▶ _Text segment_

Excessive and unconscionable interest rate

With the suspension of the Usury Law and the removal of interest ceilings, the parties are generally free to stipulate the interest rates to be imposed on monetary obligations. As a rule, the interest rate agreed by the creditor and the debtor is binding upon them. This rule, however, is not absolute.

In a recent case, the SC again dealt with the validity of interest agreed by the parties, stating that:

Stipulated interest rates are illegal if they are unconscionable and the Court is allowed to temper interest rates when necessary. In exercising this vested power to determine what is iniquitous and unconscionable, the Court must consider the circumstances of each case. What may be iniquitous and unconscionable in one case, may be just in another.

In that case, the SC reduced the interest rate from 18% to 12% per annum, noting, among others, that the amount involved has ballooned to an outrageous amount four times the principal debt.

Indeed, there is no hard and fast rule to determne the reasonableness of interest rates. Stipulated interest rates of 21%, 23% and 24% per annum had been sustained in certain cases.

▶ _Supplied material_
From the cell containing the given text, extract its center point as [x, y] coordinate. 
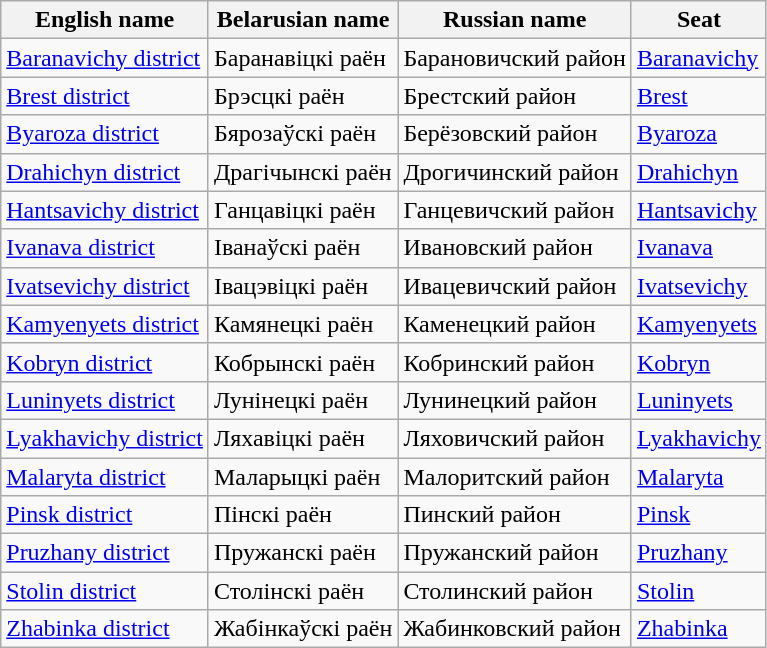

▶ _Task list_
a) Reproduce the stretch of the interest rate text from "Excessive and unconscionable" through "just in another.".
b) For each statement below, answer yes or no as to whether the interest rate text supports it, and quote the words of the text that decide it.
(i) The SC cut an interest rate from 18% to 12% per annum.
(ii) An interest rate agreed by the creditor and the debtor is never binding on them.
(iii) Stipulated rates of 21%, 23% and 24% per annum were struck down in certain cases.

▶ _Complete answers_
a)
Excessive and unconscionable interest rate

With the suspension of the Usury Law and the removal of interest ceilings, the parties are generally free to stipulate the interest rates to be imposed on monetary obligations. As a rule, the interest rate agreed by the creditor and the debtor is binding upon them. This rule, however, is not absolute.

In a recent case, the SC again dealt with the validity of interest agreed by the parties, stating that:

Stipulated interest rates are illegal if they are unconscionable and the Court is allowed to temper interest rates when necessary. In exercising this vested power to determine what is iniquitous and unconscionable, the Court must consider the circumstances of each case. What may be iniquitous and unconscionable in one case, may be just in another.

b)
(i) Yes: "the SC reduced the interest rate from 18% to 12% per annum"
(ii) No: "As a rule, the interest rate agreed by the creditor and the debtor is binding upon them."
(iii) No: "Stipulated interest rates of 21%, 23% and 24% per annum had been sustained in certain cases."